Francisca reforça que “as professoras e professores estão trabalhando com seus próprios equipamentos, gastando dados móveis do próprio bolso”. Para mostrar a drástica situação de grande parte dos estudantes, a Apeoesp fez um levantamento pelo qual, somente 12,7% dos estudantes se conectaram ao ensino remoto do estado de São Paulo na terça-feira (26). Num índice mantido, em média, entre os 24% e 28%.

Se já não bastassem essas dificuldades, ainda “ocorre muita pressão efetuada pelas secretarias de educação dos estados e municípios e também por pais e mães em verdadeiros cyberbullying aos educadores e educadoras”, reforça Berenice.

A maioria dos ensinos remotos aplicados pelo Brasil afora “não leva em consideração a triste realidade de abandono das escolas públicas com um grande volume de problemas como falta de segurança, falta de estrutura e salários muito baixos”, assinala Josandra Rupf, secretária de Educação da CTB-ES.

Um dos principais problemas apontados por Francisca, trata-se do aprofundamento da desigualdade socioeducaional nesse processo de ensino remoto. “Com raras exceções, os governadores não levam em conta o déficit ao qual as crianças mais pobres apresentarão ao final de tudo isso, por não terem como acompanhar essas aulas remotas”.

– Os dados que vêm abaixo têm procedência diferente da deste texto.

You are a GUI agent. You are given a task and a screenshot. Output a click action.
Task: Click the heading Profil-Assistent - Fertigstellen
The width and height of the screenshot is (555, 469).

Isis finaliza com emoção ao afirmar que “a educação não existe sem as crianças na escola, não existe sem as professoras e professores e sem as merendeiras, as secretárias, as serventes, e todos os profissionais que compõem o quadro escolar, além de necessitar da participação da comunidade para termos um ensino comprometido com as necessidades de todas e todos”.